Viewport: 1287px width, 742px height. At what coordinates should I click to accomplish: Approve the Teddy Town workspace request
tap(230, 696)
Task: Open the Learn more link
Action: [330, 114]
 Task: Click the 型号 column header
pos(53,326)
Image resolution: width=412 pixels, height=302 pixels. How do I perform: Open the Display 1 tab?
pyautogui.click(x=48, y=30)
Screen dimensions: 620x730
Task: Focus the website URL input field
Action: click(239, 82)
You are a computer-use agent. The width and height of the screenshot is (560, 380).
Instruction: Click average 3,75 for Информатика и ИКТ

------------------------------------------------

Copy out, unchanged, everything from the line containing "Task: Click the 型号 column header" down to the last line of the rows above.

 Task: Click the 型号 column header
pos(53,326)
Image resolution: width=412 pixels, height=302 pixels. How do I perform: Open the Display 1 tab?
pyautogui.click(x=48, y=30)
Screen dimensions: 620x730
Task: Focus the website URL input field
Action: click(239, 82)
You are a computer-use agent. The width and height of the screenshot is (560, 380).
Instruction: Click average 3,75 for Информатика и ИКТ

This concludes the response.